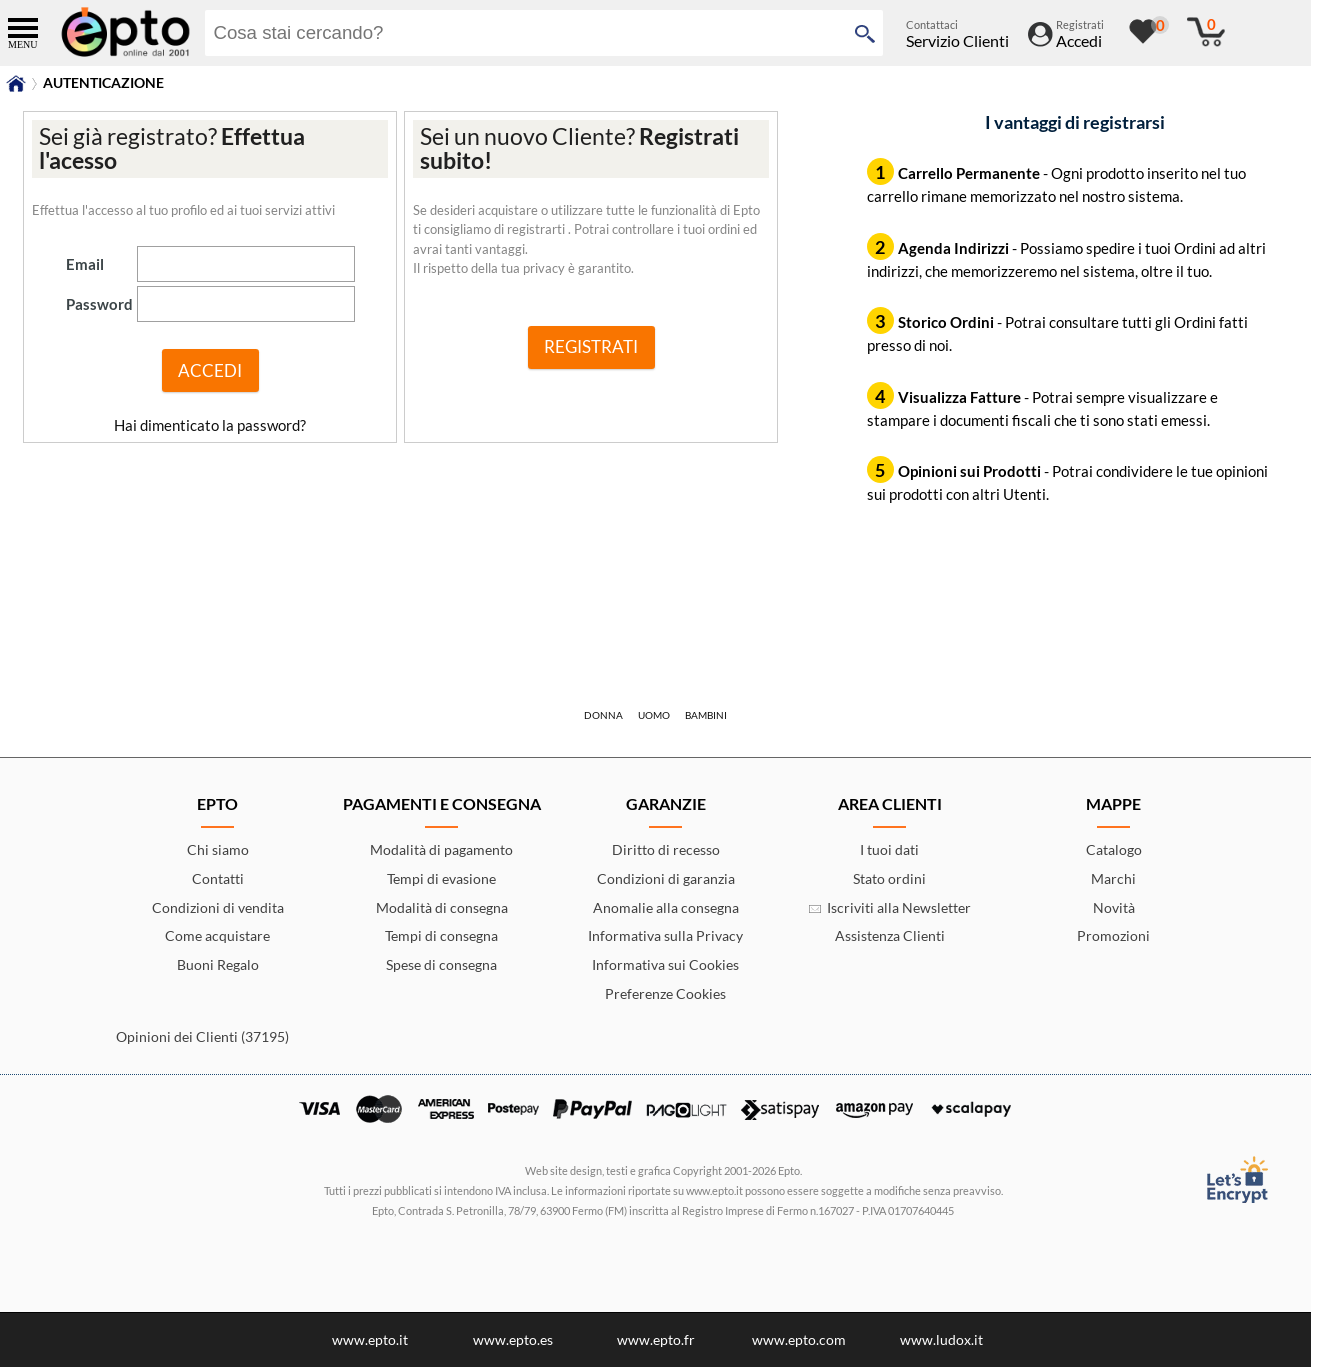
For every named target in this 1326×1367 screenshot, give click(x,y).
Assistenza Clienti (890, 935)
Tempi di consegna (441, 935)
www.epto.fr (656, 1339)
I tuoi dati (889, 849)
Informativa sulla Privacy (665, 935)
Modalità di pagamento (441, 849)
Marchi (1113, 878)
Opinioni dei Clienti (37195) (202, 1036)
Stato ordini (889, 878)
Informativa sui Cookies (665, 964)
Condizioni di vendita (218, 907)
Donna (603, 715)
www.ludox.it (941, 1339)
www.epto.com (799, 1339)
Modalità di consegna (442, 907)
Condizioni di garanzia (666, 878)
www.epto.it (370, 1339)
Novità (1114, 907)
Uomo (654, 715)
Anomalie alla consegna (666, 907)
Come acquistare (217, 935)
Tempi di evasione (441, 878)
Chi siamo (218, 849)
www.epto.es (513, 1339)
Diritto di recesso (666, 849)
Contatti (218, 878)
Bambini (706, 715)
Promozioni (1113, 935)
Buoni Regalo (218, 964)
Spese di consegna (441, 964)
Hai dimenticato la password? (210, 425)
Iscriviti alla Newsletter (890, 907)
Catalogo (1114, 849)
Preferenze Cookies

++++++++++++++++++++

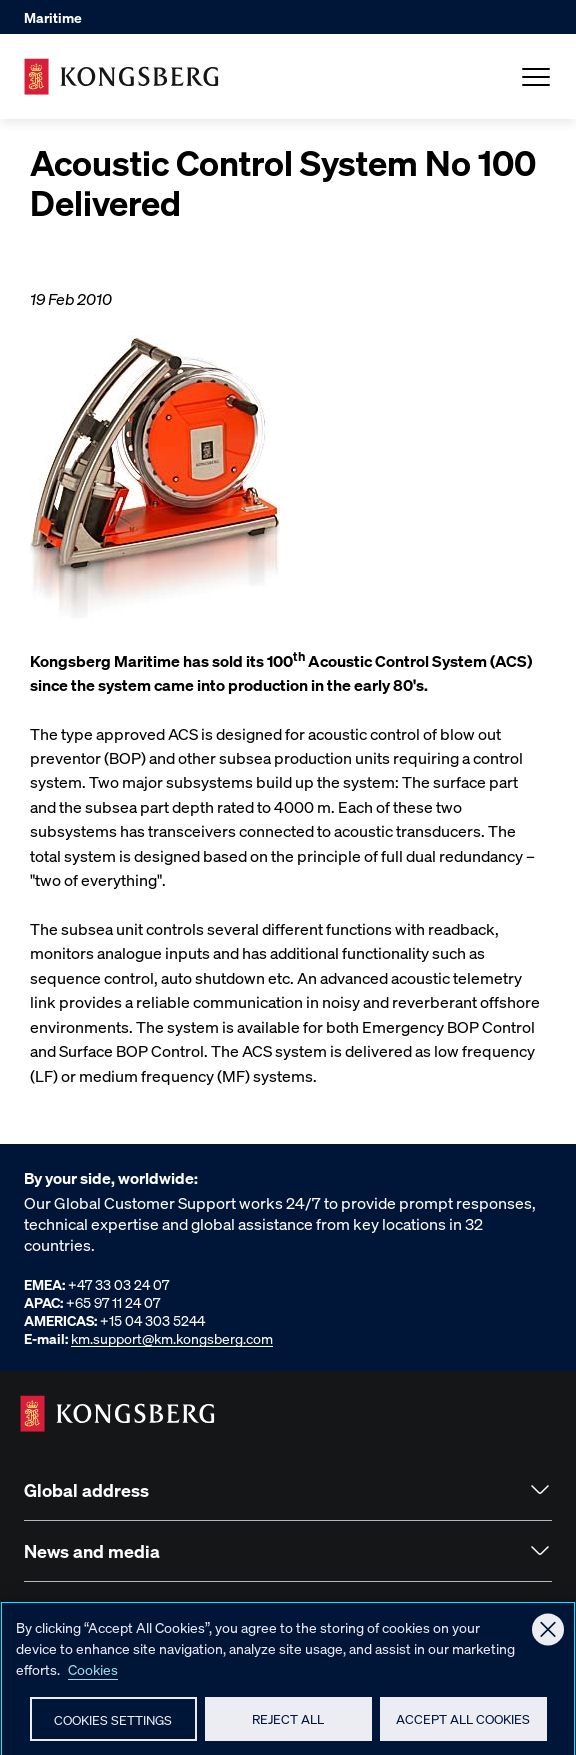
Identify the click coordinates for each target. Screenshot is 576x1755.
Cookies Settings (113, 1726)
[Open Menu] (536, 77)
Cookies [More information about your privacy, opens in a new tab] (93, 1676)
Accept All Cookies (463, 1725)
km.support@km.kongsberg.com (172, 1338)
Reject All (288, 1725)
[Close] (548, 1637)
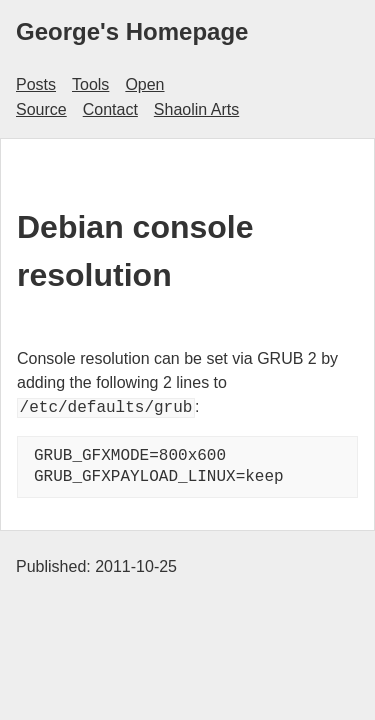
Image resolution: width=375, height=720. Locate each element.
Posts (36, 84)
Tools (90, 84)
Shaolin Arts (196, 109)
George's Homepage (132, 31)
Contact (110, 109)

++++++++++++++++++++

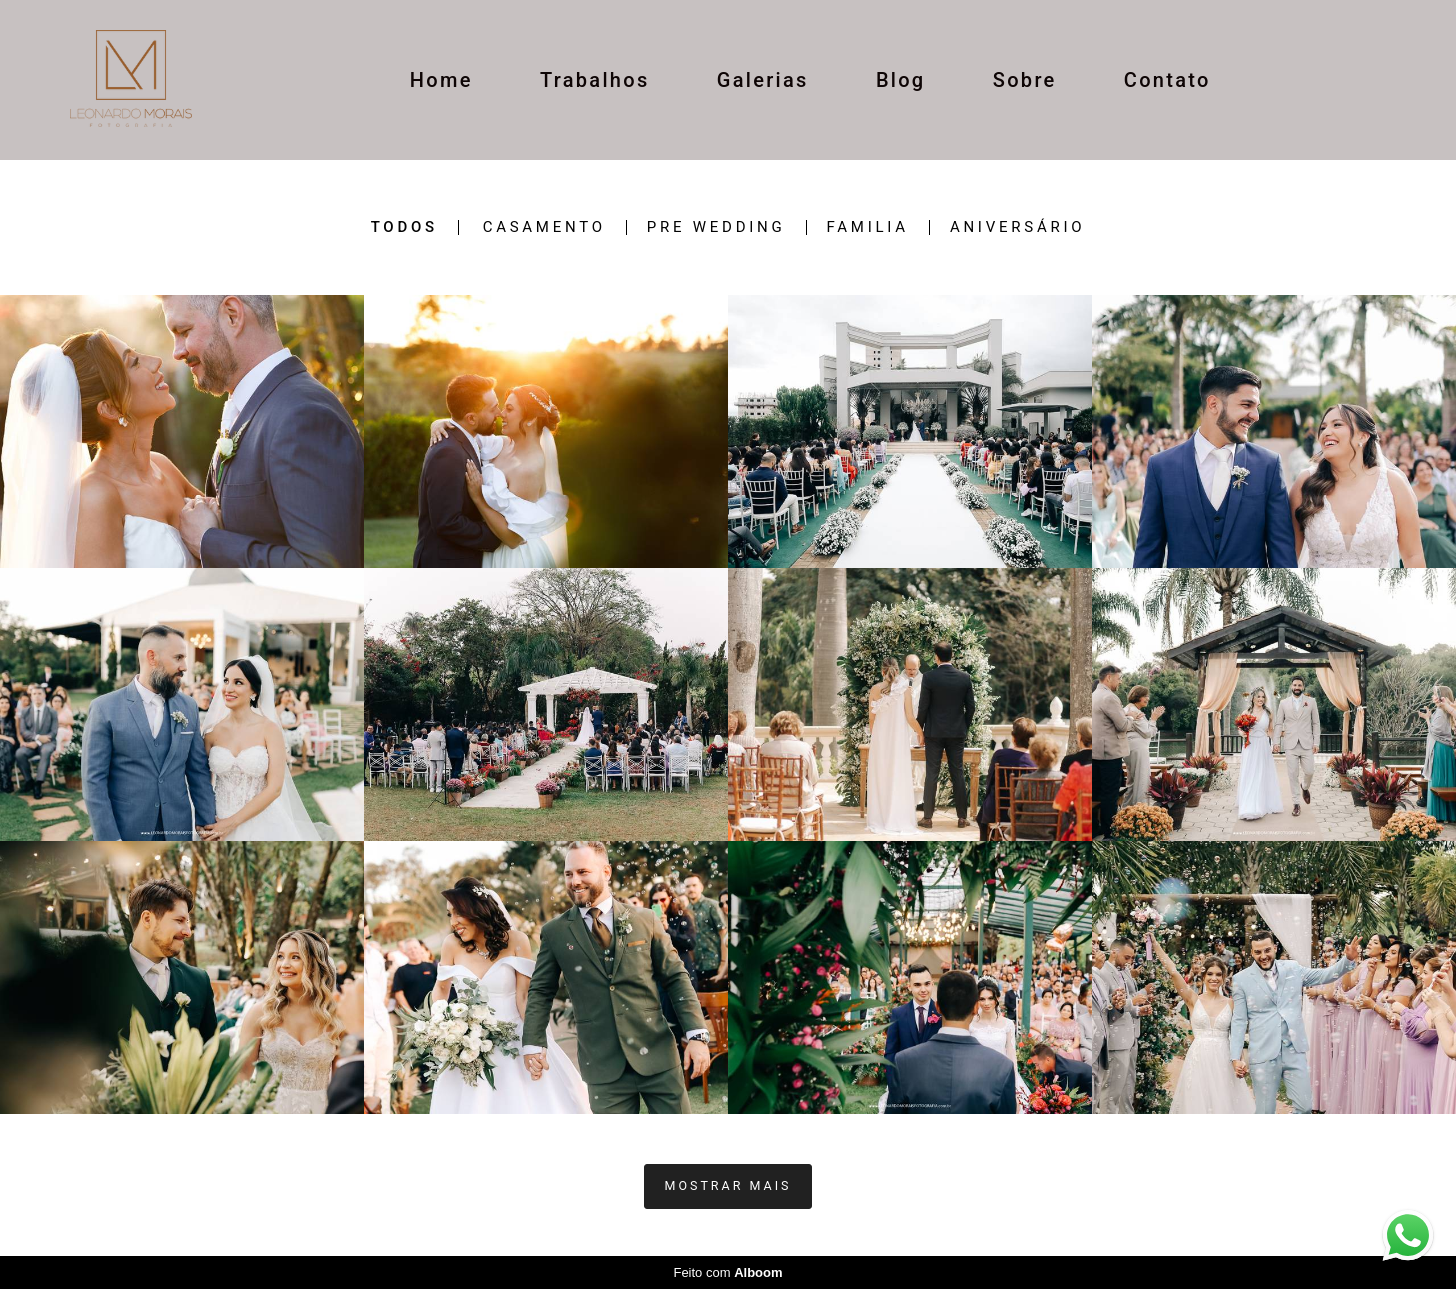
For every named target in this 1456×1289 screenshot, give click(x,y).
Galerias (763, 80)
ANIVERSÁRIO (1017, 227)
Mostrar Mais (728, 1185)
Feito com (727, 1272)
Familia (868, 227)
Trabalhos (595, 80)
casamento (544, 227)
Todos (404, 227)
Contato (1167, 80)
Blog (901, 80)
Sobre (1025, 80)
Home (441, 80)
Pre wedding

++++++++++++++++++++

▸ **Task goal**
Render everything from the line containing "www.epto.fr (656, 1339)" down to the line containing "www.ludox.it (941, 1339)" as a JSON list of strings, one string per line, with blank lines omitted.

▸ **Result for this task**
[
  "www.epto.fr (656, 1339)",
  "I tuoi dati (889, 849)",
  "Informativa sulla Privacy (665, 935)",
  "Modalità di pagamento (441, 849)",
  "Marchi (1113, 878)",
  "Opinioni dei Clienti (37195) (202, 1036)",
  "Stato ordini (889, 878)",
  "Informativa sui Cookies (665, 964)",
  "Condizioni di vendita (218, 907)",
  "Donna (603, 715)",
  "www.ludox.it (941, 1339)"
]